■ Data records
==*==

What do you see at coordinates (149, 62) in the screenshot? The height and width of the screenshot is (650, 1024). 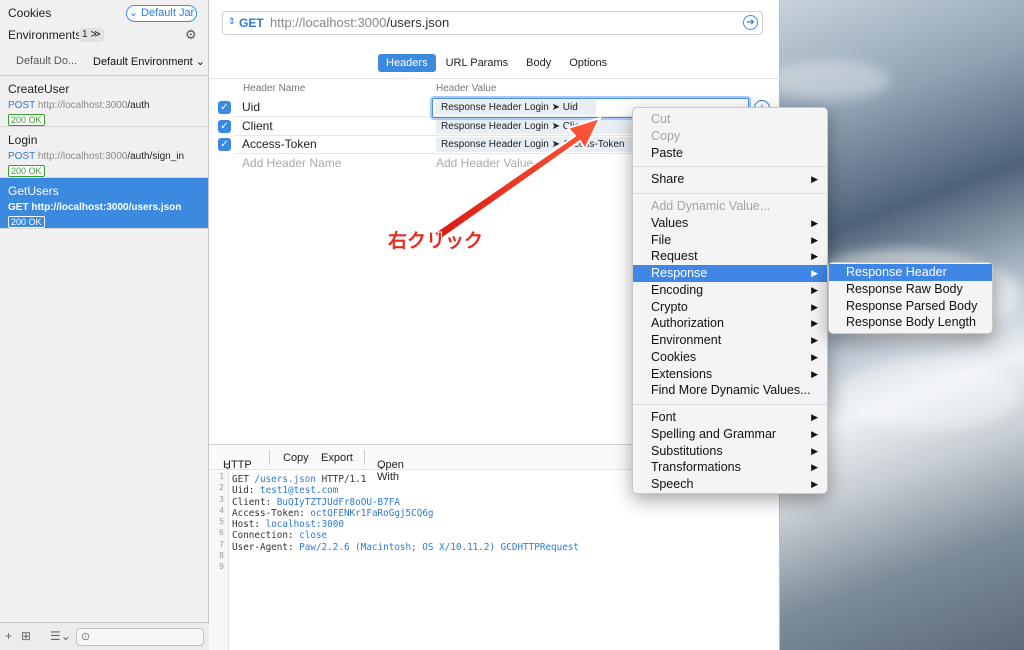 I see `env-selector: Default Environment ⌄` at bounding box center [149, 62].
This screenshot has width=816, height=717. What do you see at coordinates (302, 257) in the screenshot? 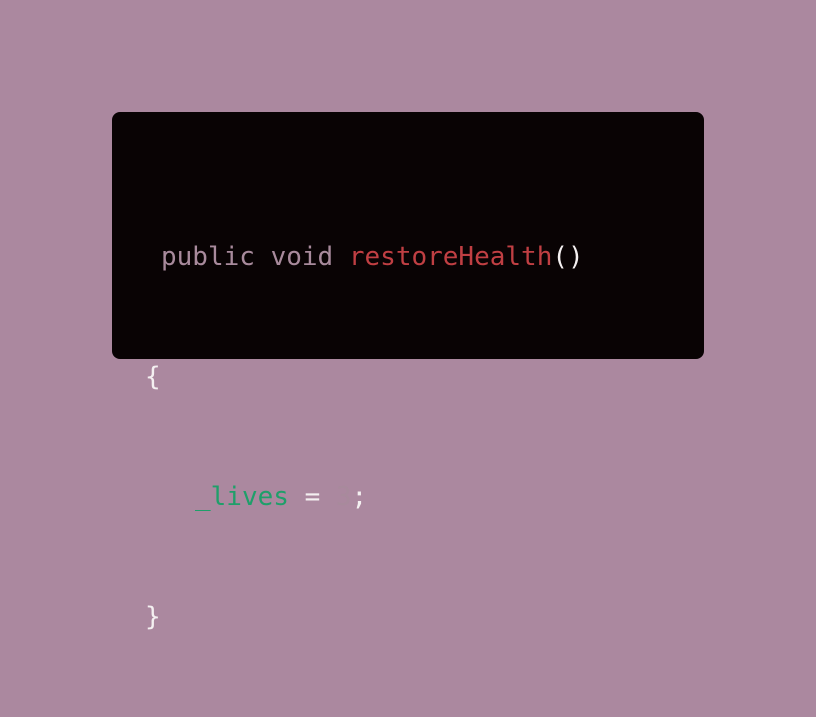
I see `keyword-void: void` at bounding box center [302, 257].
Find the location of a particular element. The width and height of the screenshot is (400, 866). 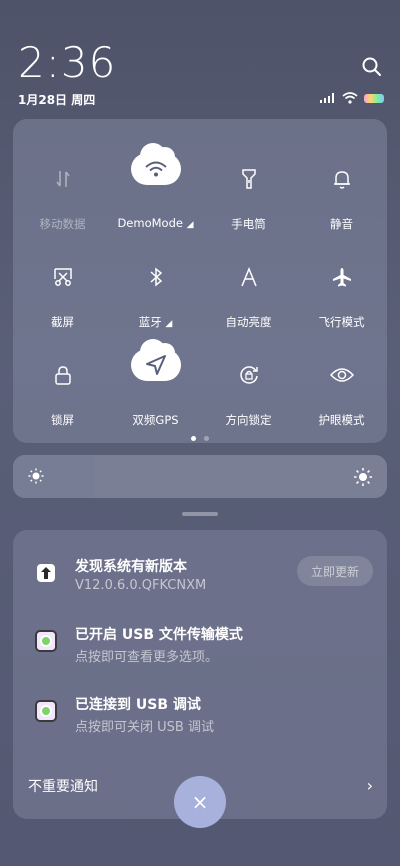

tile-label: 方向锁定 is located at coordinates (248, 420).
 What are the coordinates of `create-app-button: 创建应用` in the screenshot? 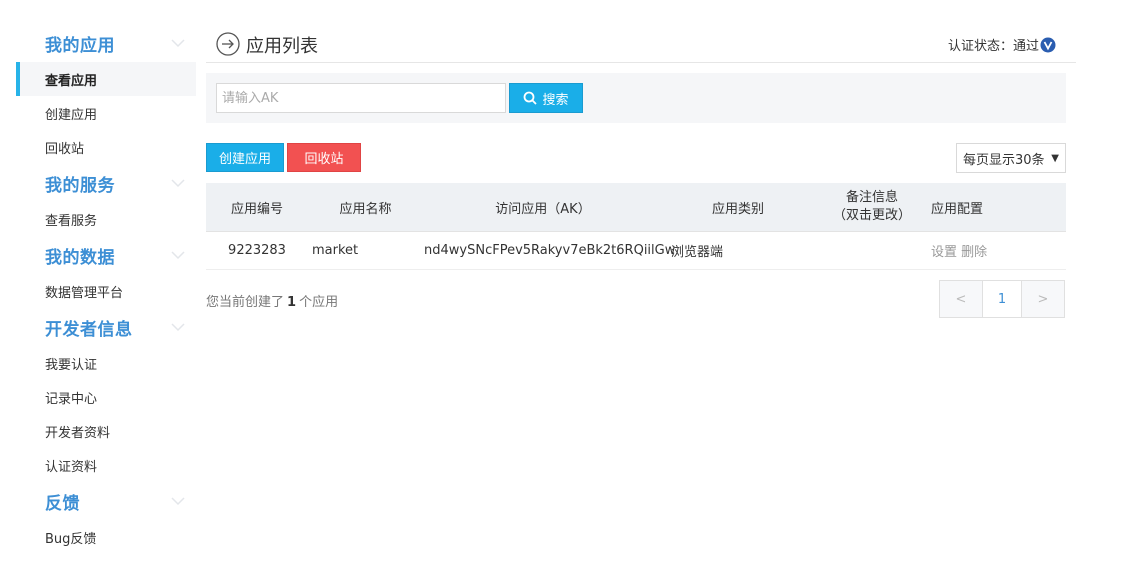 It's located at (245, 158).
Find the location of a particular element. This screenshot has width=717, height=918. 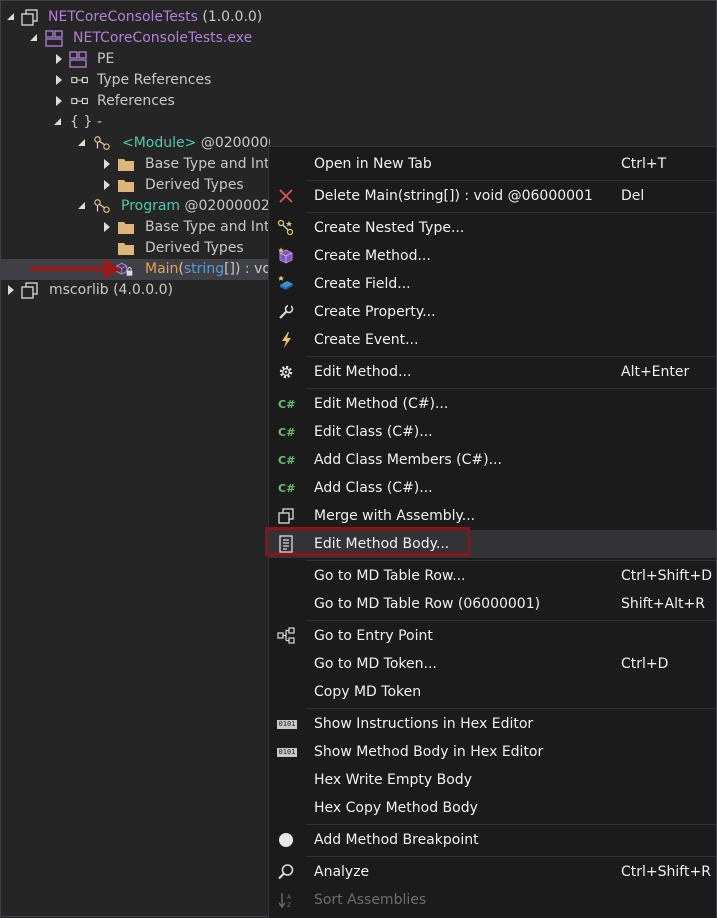

menu-item-show-method-body-hex: 0101 Show Method Body in Hex Editor is located at coordinates (492, 752).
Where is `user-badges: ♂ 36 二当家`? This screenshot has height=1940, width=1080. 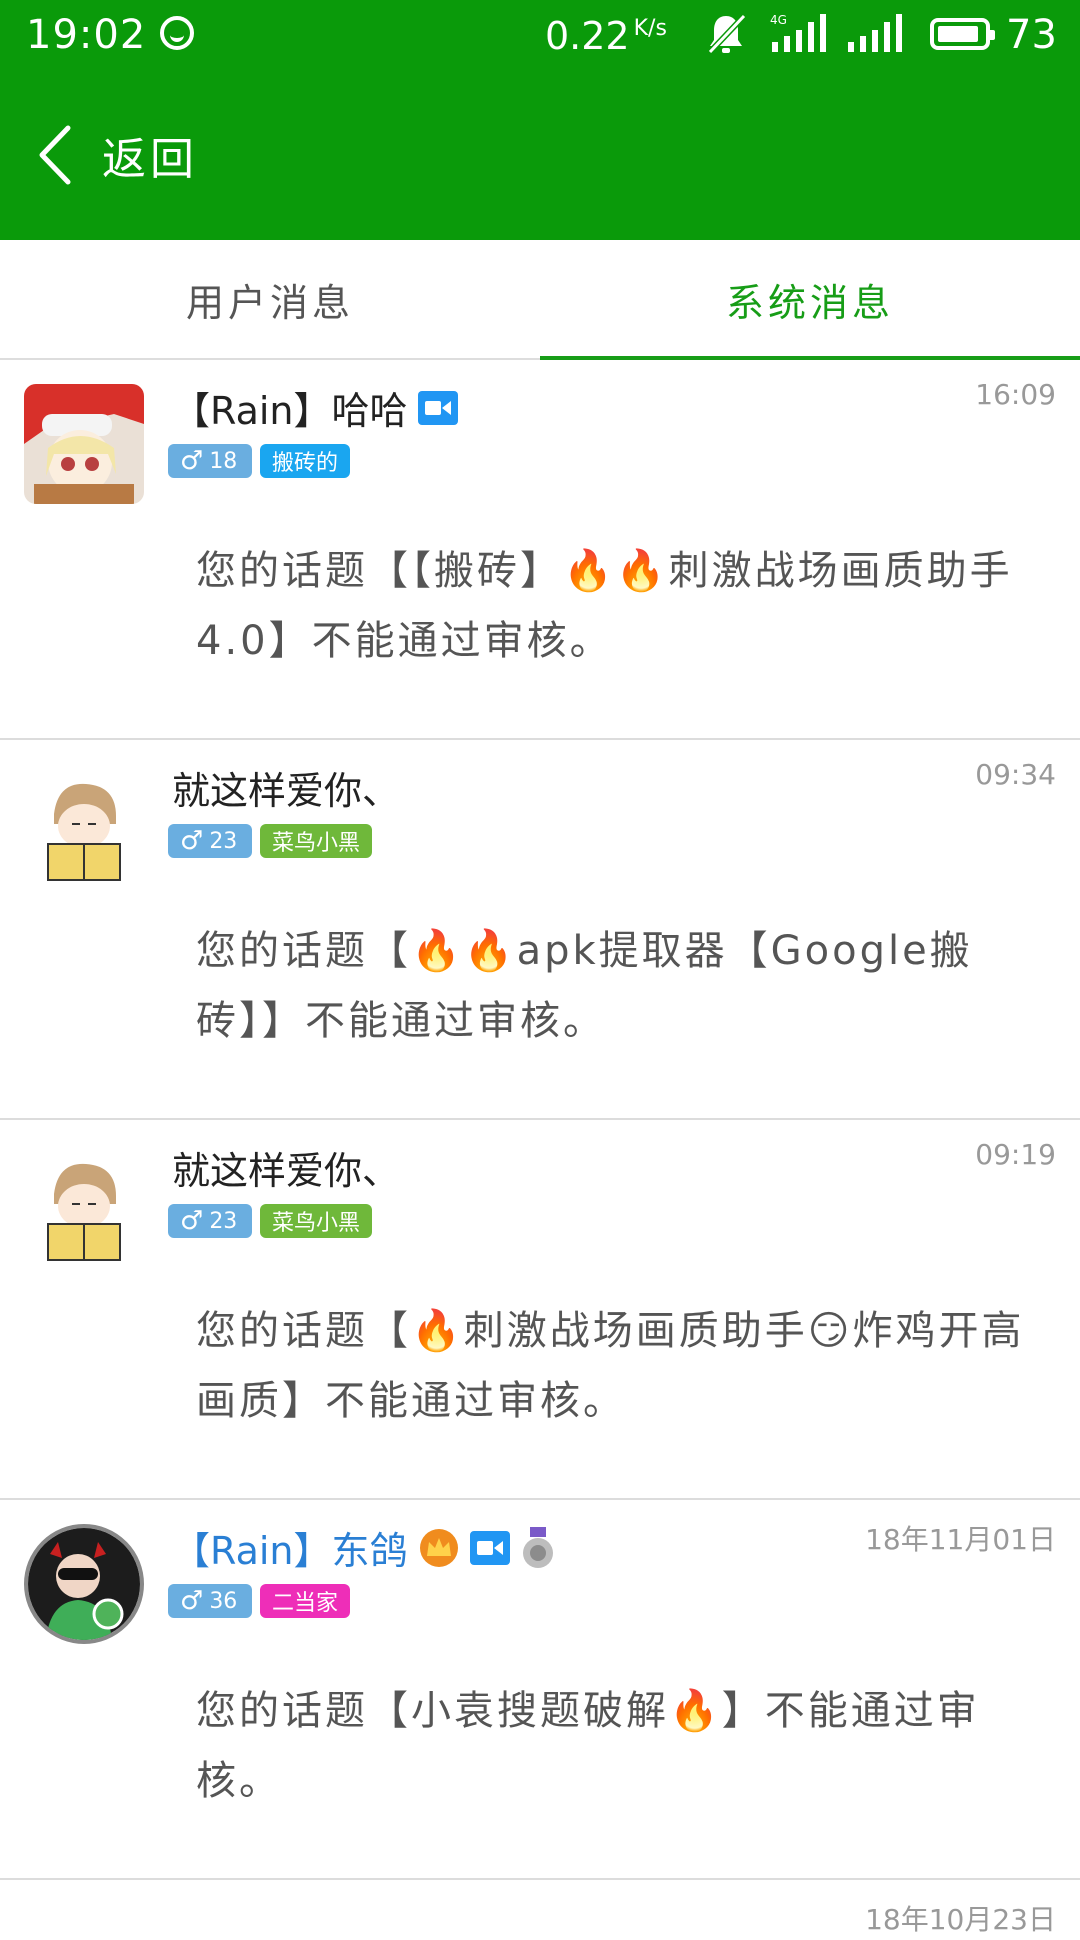 user-badges: ♂ 36 二当家 is located at coordinates (260, 1601).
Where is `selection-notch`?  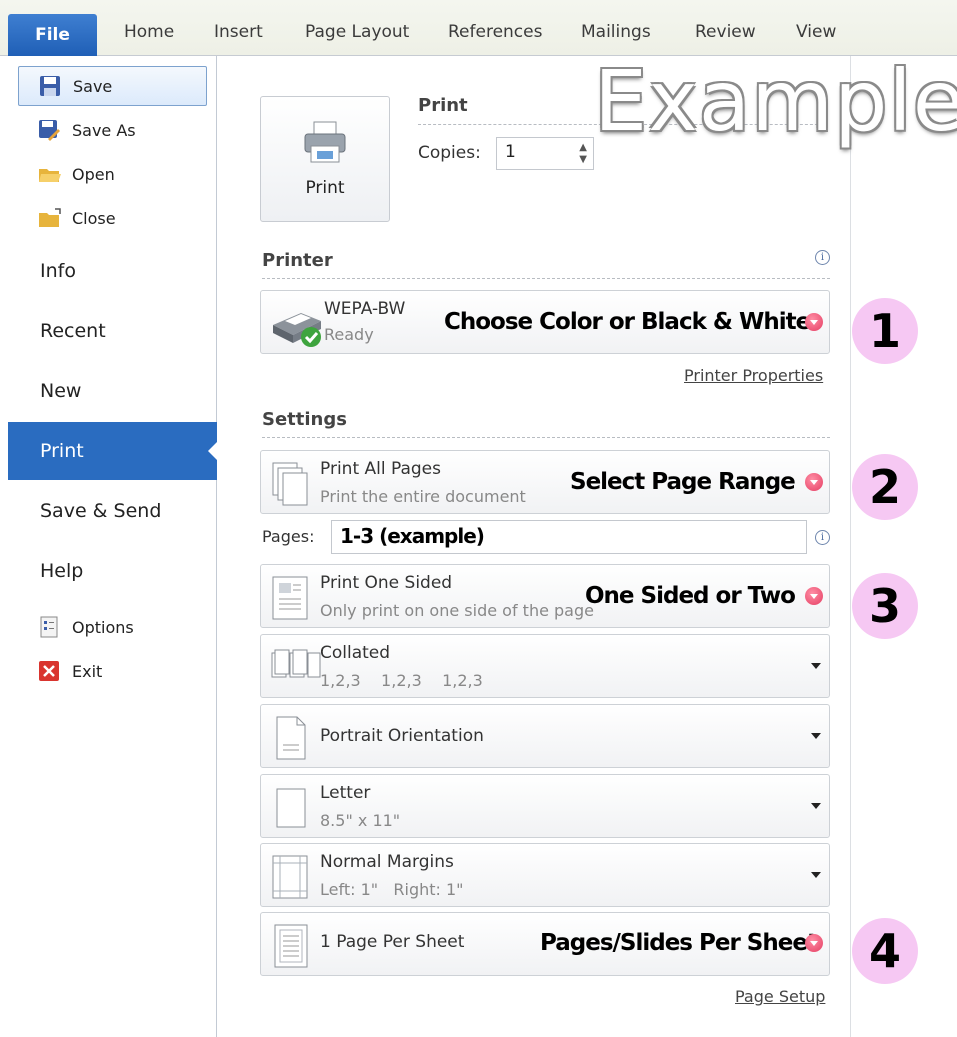
selection-notch is located at coordinates (213, 451).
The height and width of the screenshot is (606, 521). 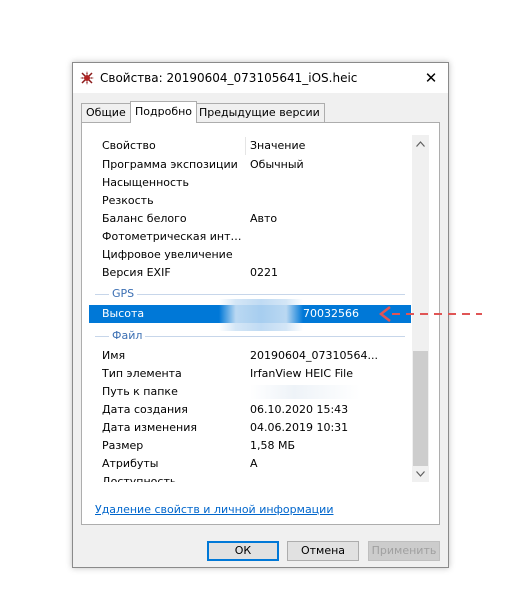 I want to click on close-icon: ✕, so click(x=431, y=78).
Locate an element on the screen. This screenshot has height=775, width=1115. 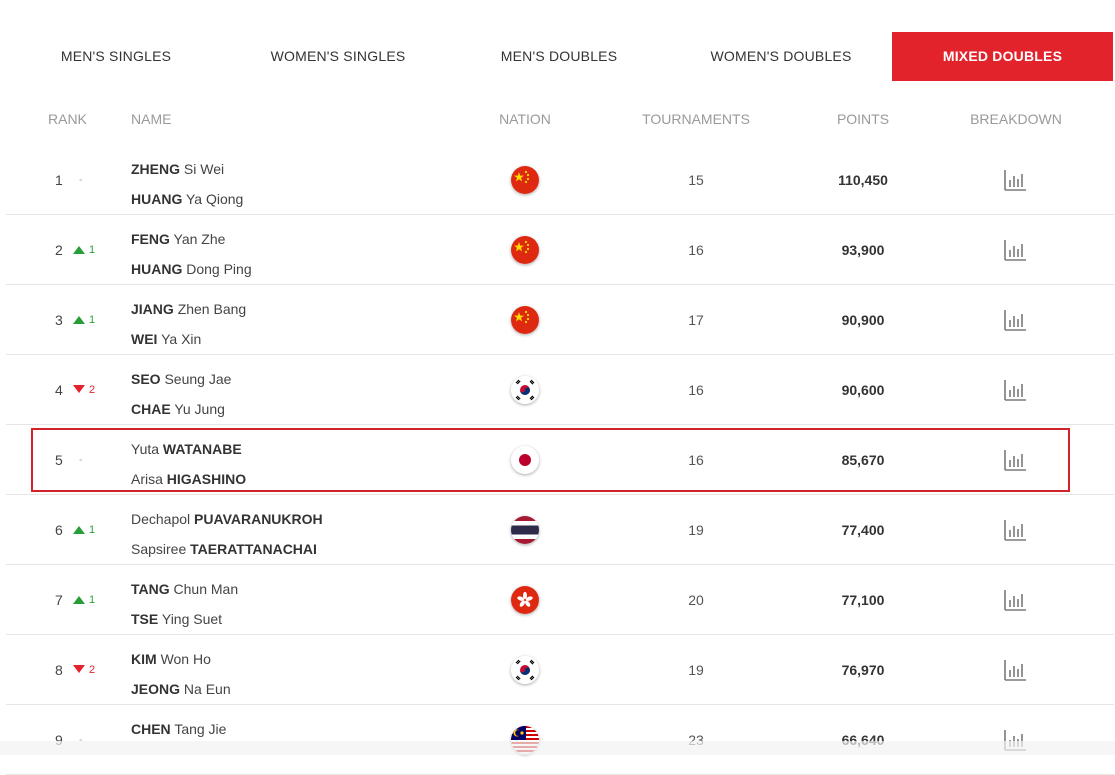
given-name: Dechapol is located at coordinates (161, 519).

==*==

■ Task directions
Starting at the line that contains "Locate an element" and continuing through the end of the items, rewrite those lines with "element" replaced by "component" and everything else left unchanged. Leave the pictures out of the answer.

■ Written solution
Locate an component on the screen. This screenshot has height=775, width=1115. 
given-name: Dechapol is located at coordinates (161, 519).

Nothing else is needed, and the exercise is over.